Abstract The relevance of the research results presented in this article lies in the general concept of elasticity theory, which integrates the bases of theoretical-empirical physics, practical mathematics and the natural implementation of modelling results in the fields of industrial (to a large extent in the design and manufacture of aircraft and naval aircraft shells and fuselages), construction (more so in the design and formation of multi-layer building structures), electronics and other areas of the science and industry complex. The aim of the study is to form a mathematical model of thin plate vibration based on a system of differential equations for the computational case of point bonding.

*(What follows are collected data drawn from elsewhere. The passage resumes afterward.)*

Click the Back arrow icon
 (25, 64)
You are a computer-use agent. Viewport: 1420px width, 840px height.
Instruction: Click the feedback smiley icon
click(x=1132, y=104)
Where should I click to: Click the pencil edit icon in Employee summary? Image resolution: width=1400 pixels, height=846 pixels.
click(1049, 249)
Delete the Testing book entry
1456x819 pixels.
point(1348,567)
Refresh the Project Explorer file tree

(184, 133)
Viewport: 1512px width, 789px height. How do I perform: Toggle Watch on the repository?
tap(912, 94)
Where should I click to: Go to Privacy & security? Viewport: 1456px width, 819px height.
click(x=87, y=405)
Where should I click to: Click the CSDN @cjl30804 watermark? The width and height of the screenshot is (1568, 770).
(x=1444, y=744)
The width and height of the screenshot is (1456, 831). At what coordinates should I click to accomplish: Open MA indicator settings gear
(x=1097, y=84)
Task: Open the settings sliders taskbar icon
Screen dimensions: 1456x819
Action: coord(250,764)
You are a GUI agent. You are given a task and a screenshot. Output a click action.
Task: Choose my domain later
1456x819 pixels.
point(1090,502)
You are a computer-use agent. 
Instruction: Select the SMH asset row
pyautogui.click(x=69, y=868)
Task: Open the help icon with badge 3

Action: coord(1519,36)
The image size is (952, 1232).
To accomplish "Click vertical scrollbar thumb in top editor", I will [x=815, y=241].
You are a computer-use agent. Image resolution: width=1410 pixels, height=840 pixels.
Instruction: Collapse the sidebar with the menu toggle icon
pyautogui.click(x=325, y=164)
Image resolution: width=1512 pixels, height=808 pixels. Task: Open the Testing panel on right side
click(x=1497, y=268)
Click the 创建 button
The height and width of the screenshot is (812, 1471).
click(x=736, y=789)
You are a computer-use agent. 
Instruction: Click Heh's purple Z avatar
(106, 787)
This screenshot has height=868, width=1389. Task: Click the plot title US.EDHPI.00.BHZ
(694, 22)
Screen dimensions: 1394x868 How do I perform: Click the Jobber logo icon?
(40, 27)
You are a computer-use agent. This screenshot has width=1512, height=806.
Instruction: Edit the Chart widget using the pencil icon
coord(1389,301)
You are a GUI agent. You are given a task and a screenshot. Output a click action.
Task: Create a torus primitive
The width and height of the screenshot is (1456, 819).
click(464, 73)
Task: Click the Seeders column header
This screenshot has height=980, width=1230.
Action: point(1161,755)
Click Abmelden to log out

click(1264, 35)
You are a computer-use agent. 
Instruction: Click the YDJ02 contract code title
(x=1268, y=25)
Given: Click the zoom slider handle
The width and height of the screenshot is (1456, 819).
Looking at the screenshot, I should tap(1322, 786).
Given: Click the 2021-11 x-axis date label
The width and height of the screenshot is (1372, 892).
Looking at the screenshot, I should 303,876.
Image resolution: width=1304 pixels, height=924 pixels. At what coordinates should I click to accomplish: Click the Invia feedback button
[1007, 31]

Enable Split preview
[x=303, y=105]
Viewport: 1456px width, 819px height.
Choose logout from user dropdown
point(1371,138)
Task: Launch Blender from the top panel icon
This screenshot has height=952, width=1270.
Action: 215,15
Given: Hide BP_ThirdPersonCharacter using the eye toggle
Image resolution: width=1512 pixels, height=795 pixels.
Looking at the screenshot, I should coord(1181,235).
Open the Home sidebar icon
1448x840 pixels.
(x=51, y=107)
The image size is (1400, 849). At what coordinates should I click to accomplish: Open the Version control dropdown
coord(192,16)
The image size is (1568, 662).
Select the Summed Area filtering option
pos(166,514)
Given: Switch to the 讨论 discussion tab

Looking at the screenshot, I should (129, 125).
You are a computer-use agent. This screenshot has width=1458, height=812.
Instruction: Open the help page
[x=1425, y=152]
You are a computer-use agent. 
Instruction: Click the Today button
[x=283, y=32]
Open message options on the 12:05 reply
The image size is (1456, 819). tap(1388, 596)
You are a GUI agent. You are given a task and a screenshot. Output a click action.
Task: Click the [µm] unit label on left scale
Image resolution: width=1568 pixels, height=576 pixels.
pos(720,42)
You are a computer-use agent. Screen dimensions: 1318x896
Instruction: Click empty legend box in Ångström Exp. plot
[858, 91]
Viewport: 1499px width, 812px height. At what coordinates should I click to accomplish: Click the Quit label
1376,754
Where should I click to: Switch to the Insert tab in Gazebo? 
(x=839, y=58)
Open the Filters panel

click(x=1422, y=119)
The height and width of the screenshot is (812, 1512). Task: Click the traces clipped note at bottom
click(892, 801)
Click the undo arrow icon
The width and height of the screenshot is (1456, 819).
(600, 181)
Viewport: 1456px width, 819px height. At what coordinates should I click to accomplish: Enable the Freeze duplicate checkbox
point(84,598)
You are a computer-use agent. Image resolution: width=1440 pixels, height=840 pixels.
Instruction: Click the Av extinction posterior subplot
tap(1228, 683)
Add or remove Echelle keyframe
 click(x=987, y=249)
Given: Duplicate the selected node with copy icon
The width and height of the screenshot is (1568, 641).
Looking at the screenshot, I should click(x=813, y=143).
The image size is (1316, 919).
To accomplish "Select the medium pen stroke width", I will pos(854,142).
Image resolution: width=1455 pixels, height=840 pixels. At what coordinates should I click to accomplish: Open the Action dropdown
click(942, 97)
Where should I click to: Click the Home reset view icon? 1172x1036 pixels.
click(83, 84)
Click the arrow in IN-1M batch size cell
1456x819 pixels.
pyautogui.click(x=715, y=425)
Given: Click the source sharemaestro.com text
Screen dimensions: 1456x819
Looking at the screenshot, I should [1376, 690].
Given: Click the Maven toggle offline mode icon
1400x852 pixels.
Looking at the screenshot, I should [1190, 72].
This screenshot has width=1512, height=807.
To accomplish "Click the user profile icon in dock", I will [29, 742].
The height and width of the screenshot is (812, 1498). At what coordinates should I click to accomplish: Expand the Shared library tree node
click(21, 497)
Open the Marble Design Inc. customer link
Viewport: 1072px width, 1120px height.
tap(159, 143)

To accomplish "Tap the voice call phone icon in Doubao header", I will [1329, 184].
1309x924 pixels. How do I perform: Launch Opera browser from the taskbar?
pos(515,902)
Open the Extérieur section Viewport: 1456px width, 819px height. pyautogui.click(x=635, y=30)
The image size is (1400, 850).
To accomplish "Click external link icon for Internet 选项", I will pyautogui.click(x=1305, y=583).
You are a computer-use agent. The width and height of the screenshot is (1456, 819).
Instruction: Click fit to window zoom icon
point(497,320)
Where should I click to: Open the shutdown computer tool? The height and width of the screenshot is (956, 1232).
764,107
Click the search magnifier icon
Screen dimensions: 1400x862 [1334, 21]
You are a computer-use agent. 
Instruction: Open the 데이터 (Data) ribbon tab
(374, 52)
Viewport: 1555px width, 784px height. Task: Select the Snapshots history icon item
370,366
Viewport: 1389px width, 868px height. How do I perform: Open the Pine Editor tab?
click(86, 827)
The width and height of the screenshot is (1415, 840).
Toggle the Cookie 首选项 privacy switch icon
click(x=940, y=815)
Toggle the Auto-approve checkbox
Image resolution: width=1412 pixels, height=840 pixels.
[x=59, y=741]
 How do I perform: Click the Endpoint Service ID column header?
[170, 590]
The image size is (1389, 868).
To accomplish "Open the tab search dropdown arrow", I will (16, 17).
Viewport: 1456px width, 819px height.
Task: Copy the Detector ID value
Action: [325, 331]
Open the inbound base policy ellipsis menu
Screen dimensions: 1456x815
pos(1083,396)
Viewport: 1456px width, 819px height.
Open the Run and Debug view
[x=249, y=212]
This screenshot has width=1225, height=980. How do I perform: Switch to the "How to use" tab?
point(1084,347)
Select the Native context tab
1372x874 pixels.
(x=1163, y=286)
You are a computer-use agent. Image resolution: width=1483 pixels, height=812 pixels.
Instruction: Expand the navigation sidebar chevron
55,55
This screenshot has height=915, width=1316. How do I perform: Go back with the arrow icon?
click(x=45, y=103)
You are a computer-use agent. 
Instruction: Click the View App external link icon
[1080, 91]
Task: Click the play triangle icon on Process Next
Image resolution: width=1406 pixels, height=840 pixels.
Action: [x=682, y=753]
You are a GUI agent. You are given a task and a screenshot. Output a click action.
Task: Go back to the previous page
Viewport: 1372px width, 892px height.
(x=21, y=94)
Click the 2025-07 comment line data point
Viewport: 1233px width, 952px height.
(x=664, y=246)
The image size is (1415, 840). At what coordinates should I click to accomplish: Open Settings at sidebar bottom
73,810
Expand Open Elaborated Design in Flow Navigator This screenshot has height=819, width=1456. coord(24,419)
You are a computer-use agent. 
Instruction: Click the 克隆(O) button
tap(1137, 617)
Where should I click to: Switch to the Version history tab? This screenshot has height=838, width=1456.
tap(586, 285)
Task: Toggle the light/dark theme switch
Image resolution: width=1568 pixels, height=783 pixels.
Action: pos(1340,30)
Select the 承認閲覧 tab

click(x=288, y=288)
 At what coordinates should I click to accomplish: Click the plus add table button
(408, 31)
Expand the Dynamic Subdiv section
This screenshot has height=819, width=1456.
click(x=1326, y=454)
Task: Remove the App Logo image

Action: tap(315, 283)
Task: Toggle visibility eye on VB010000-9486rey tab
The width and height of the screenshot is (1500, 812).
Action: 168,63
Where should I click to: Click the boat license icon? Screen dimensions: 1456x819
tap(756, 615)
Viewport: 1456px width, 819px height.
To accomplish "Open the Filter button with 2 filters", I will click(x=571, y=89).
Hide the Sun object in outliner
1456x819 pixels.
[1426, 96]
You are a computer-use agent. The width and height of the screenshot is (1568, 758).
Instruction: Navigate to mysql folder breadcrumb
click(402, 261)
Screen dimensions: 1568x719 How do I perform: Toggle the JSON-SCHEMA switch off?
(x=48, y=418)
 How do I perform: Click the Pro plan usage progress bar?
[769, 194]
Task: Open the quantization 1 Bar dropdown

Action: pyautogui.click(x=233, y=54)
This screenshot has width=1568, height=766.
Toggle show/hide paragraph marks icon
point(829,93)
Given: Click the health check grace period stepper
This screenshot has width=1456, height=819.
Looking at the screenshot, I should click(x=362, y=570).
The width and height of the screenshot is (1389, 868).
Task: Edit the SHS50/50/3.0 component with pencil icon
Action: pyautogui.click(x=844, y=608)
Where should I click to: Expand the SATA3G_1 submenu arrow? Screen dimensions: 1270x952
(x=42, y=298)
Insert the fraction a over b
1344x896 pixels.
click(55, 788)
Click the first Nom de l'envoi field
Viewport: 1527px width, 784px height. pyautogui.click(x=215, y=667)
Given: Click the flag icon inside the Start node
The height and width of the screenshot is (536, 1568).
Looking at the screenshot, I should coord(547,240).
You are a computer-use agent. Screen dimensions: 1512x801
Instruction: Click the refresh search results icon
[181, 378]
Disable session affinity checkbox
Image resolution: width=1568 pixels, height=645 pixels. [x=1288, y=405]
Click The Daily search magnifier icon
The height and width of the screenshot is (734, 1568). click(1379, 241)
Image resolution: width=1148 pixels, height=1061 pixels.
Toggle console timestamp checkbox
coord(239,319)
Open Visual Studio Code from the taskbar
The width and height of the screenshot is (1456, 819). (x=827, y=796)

The method of scientific search (Multilocal Literature Review) is used to achieve the set goal, which made it possible to establish the actual scientific-theoretical basis of the investigated problem, the method of mathematical modelling allowing to systematize the systems of differential equations developed earlier and formed in the framework of the present study, both for the general concept of the theory of elasticity of thin plates and for a selected calculation situation with partial constraints in the form of point bond imposing. As a result of the investigations conducted in the framework of this study, a mathematical model of the oscillations of thin plates bounded by special point-coupling conditions has been obtained, consisting of a system of differential equations obtained by successive iterations of mathematical transformations for the generated local boundary conditions. The mathematical model obtained is of practical scientific interest. The developed model environment forms a complete mathematical theory of elasticity for the formulated problem of the oscillatory process of thin plates with bounding point couplings. This problem has not received a satisfactory mathematical apparatus because of the complexity and cumbersomeness of analytical methods to describe the investigated elastic object.